DARPA Is Planning To Hack The Human Brain So We Can "Upload" New Skills
DARPA Is Planning To Hack The Human Brain So We Can “Upload” New Skills – image via discovermagazine.com




DARPA, as in the Defense Advanced Research Projects Agency, has announced a program in which it wants to explore various ways to neurostimulate the brain by activating its synaptic plasticity. This is the brain’s ability to alter and rearrange itself by modifying the connections between neurons – which stands at the basis of learning. DARPA hopes that by developing this technology and safely subjecting the nervous system to this kind of a regimen, will allow any given brain to learn new skills and abilities more quickly. This endeavour is known as the Targeted Neuroplasticity Training (TNT) program.

The advantages of one such scientific breakthrough could be limited just by the imagination we currently possess as a species. This means that, instead of good old-fashioned learning, we could simply “download” new information into our brains and know how to do new stuff in a fraction of the time. This technology would be an obvious benefit for everyone, but the military will probably be the first to have this ability. That’s when a mission requires a specific set of skills and timing will be of the essence.

Now, as part of this TNT program, DARPA is currently funding eight simultaneous other projects at seven different institutions. These are all coordinated as part of the first study in the fundamental science required to achieve the ultimate goal. This first phase will end with human trials.
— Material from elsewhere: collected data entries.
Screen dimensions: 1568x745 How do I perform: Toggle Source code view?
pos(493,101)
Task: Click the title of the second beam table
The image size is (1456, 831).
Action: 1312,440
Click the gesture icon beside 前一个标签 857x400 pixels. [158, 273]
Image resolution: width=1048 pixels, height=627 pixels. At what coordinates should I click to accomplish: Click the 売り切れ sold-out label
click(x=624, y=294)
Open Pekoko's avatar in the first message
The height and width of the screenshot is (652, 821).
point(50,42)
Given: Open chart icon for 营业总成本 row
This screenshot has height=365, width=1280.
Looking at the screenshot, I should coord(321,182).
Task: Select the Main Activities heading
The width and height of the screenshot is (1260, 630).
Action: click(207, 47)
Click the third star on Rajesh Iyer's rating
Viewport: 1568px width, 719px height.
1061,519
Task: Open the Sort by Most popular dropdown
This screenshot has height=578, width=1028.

The first phase will be to unravel the neural mechanics and inner workings that will allow safe nerve stimulation in order to influence and speed up the brain’s neuroplasticity. The second phase of TNT will be to apply the technology in the form of several training exercises.

In order to ensure that the work done will stay practical and on course, foreign language specialists, intelligence analysts, and others who train personnel will work alongside the research team. They will compare the efficacy of using an implant as opposed to other non-invasive techniques. They will also look into the ethics of this sort of enhanced learning technique, as well as ways to avoid all sorts of side effects or other potential risks that may arise.

“The Defense Department operates in a complex, interconnected world in which human skills such as communication and analysis are vital, and the Department has long pushed the frontiers of training to maximize those skills,” Doug Weber, the TNT Program Manager, said in a DARPA press release. “DARPA’s goal with TNT is to further enhance the most effective existing training methods so the men and women of our Armed Forces can operate at their full potential.”

If the program will be a success, downloadable learning could be the next step in human evolution. Nevertheless, the potential ethical issues that arise with this sort of technology could be very dangerous, if left unchecked.